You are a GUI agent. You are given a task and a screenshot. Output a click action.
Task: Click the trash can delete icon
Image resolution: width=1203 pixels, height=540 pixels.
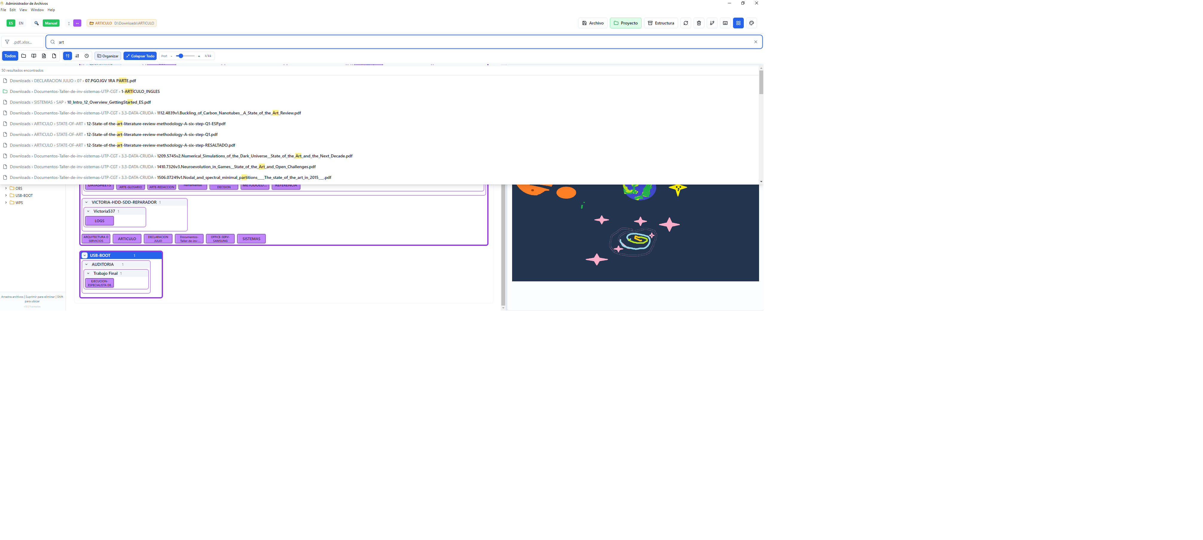(x=699, y=23)
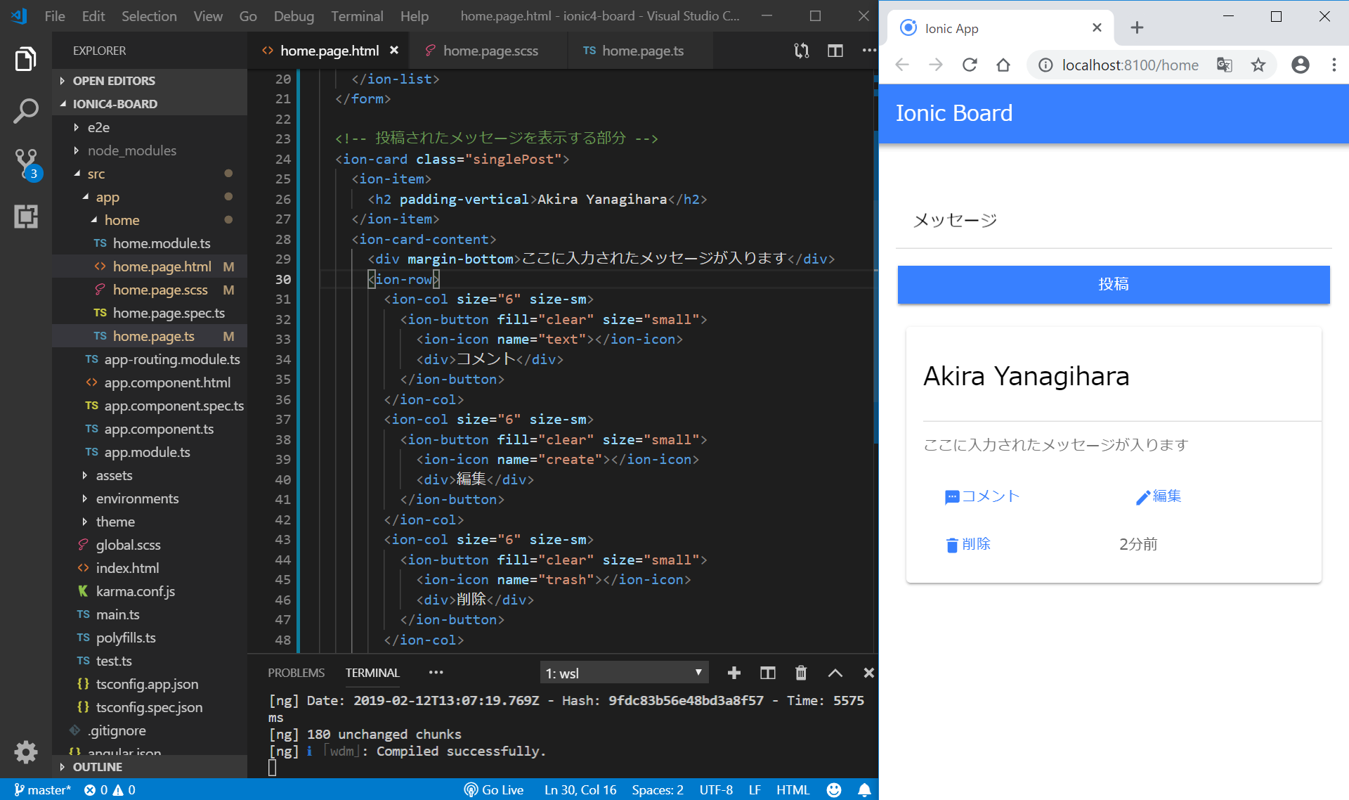Image resolution: width=1349 pixels, height=800 pixels.
Task: Switch to the home.page.scss tab
Action: pos(490,51)
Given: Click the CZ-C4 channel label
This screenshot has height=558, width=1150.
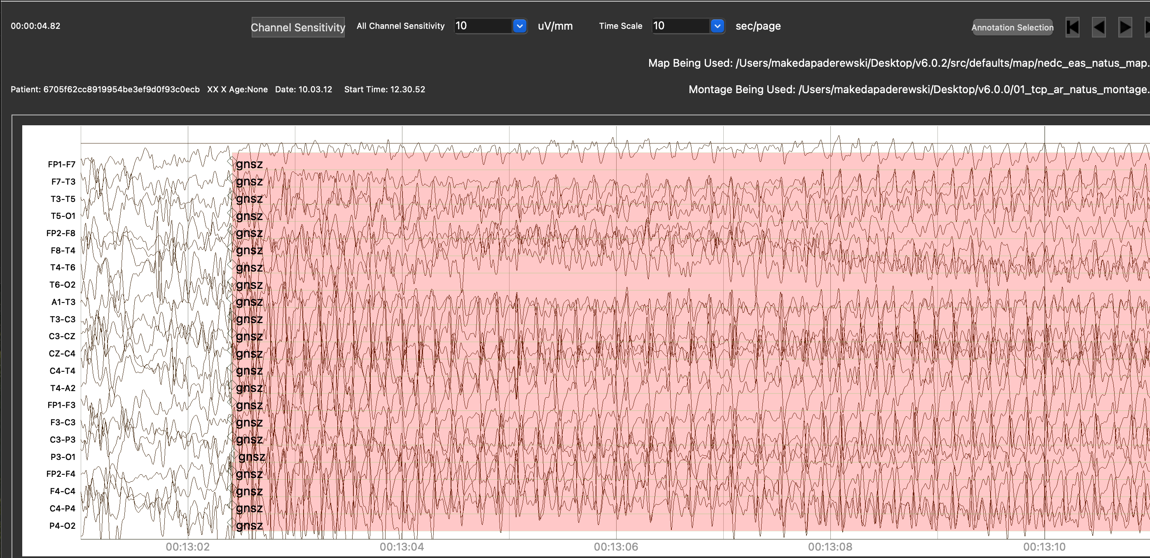Looking at the screenshot, I should pos(62,353).
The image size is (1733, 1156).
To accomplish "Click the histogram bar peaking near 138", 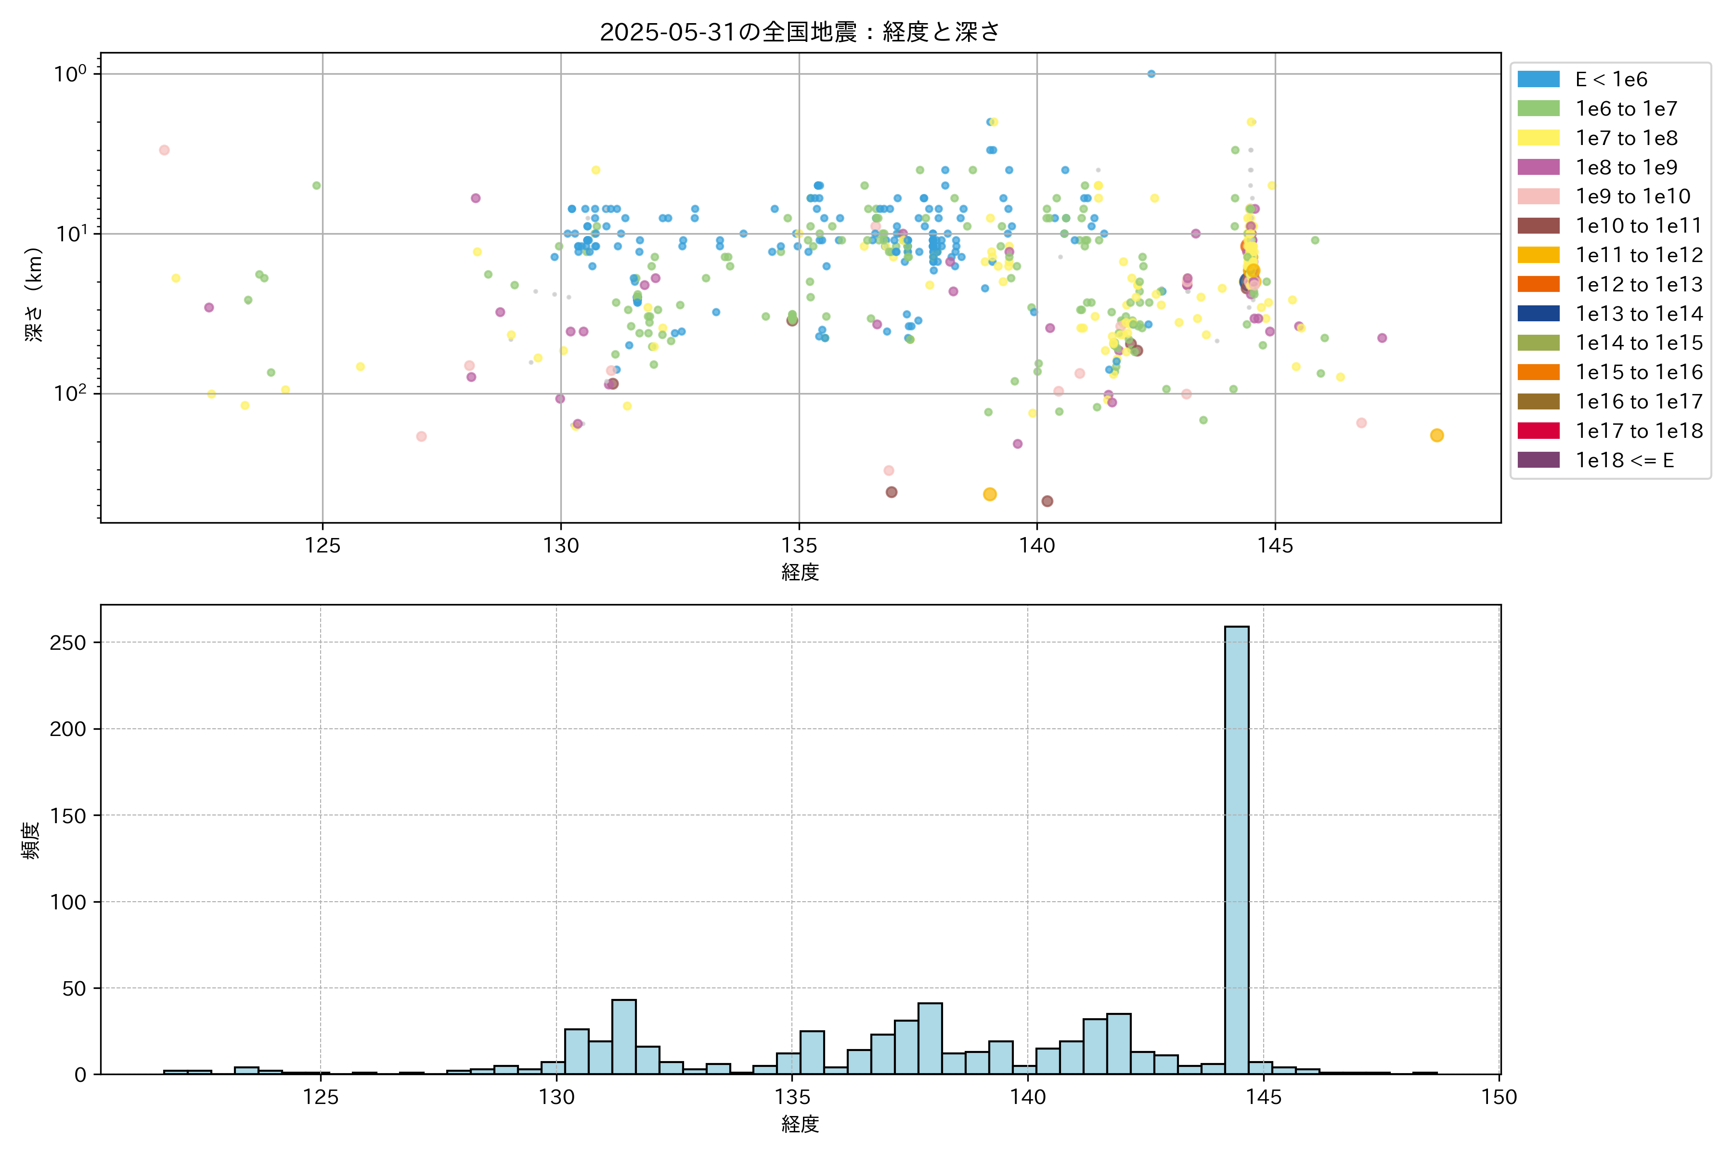I will coord(930,1038).
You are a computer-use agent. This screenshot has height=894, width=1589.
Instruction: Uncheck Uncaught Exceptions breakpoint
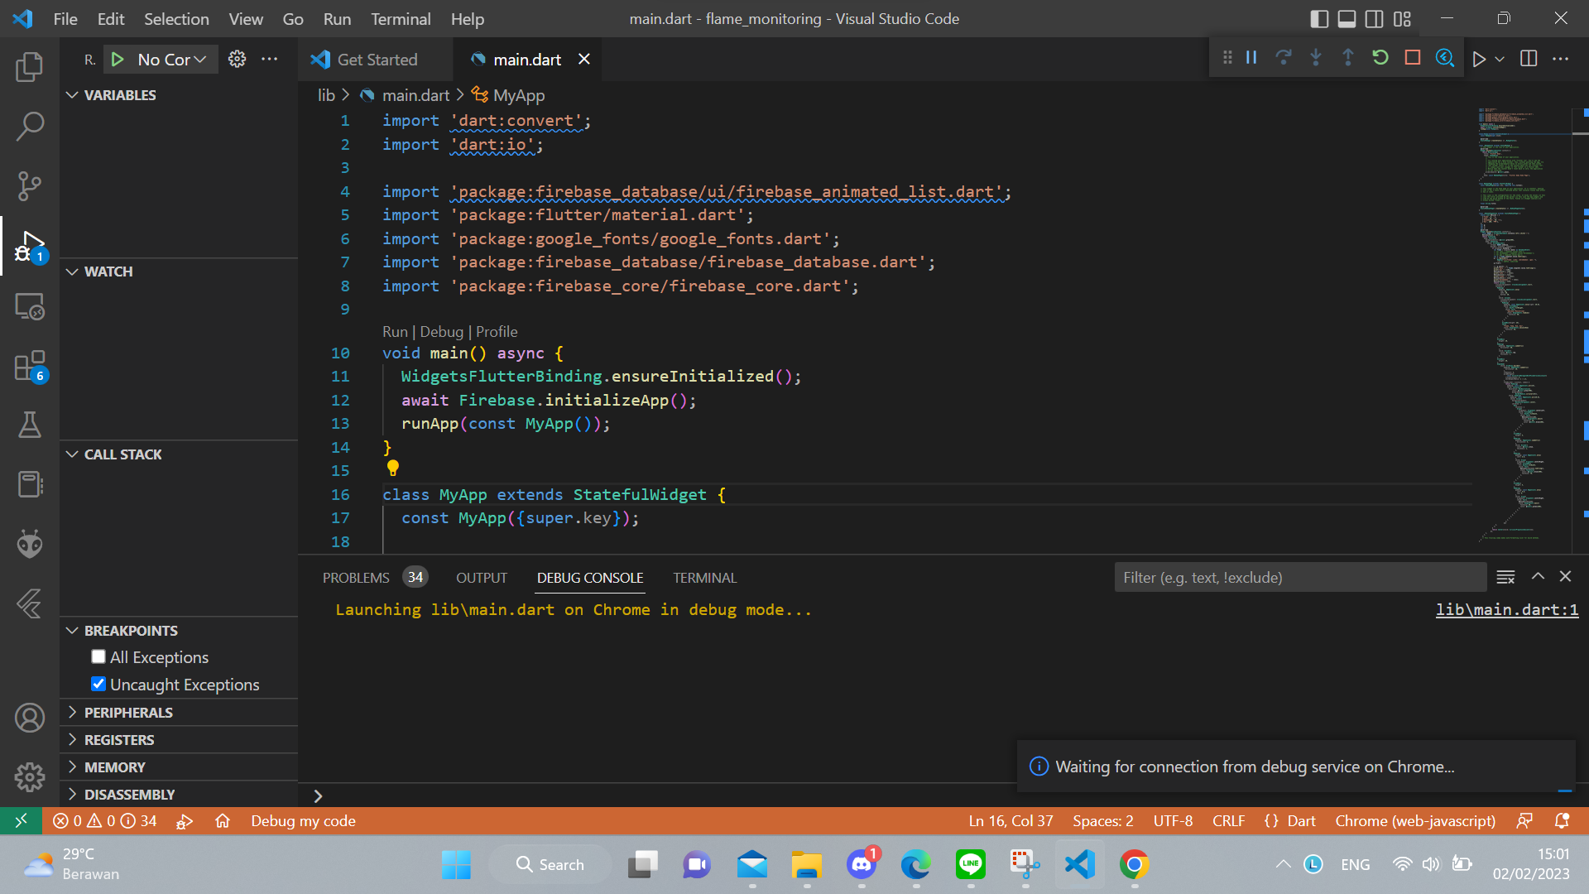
****************
Task statement: What you return must match, character for character, the lines above from the one with "Task: Click the trash can delete icon" through the one with "Given: Click the CZ-C4 channel label", minus any pictures.

Your response:
Task: Click the trash can delete icon
Image resolution: width=1203 pixels, height=540 pixels.
(x=699, y=23)
Image resolution: width=1349 pixels, height=800 pixels.
Task: Switch to the home.page.scss tab
Action: pos(490,51)
Given: Click the CZ-C4 channel label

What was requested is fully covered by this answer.